====== Data supplied ======
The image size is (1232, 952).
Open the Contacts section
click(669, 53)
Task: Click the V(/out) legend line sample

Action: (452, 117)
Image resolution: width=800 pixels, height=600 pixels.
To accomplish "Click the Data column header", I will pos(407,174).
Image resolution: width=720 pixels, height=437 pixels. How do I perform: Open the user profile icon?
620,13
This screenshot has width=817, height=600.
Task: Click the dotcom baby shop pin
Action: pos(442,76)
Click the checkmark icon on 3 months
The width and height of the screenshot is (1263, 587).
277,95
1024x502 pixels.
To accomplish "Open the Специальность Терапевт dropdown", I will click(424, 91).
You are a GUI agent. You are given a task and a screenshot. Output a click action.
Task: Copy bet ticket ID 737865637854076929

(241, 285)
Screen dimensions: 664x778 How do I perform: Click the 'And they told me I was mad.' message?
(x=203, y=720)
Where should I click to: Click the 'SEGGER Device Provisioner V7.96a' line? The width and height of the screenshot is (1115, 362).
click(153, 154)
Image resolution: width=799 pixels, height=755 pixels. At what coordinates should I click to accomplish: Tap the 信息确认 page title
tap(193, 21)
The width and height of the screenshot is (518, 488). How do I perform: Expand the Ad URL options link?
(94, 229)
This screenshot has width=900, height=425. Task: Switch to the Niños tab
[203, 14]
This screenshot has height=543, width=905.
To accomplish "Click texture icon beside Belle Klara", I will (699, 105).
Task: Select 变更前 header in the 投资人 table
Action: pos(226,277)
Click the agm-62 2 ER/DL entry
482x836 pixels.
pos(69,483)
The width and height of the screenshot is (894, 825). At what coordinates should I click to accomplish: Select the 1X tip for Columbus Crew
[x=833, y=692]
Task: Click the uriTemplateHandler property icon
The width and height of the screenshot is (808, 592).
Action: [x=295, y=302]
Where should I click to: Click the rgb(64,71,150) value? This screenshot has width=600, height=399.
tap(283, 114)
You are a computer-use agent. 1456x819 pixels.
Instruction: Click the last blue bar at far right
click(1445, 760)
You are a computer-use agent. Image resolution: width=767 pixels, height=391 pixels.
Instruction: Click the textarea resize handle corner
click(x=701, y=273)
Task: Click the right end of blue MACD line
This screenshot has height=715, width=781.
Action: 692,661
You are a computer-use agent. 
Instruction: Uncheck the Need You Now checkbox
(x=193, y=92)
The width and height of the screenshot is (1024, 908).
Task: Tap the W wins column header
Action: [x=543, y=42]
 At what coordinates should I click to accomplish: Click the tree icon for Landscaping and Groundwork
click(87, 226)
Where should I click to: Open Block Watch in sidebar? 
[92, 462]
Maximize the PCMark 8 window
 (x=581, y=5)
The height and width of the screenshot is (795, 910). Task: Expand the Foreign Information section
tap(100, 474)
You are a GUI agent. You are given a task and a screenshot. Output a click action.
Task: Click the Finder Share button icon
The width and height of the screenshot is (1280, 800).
======
Show each line of the items above that contains the word "computer", copying every such line in full.

- **Reply to the task**:
You are a computer-use agent. 1456x819 pixels.
You are a computer-use agent. Image resolution: width=767 pixels, height=391 pixels.
You are a computer-use agent. 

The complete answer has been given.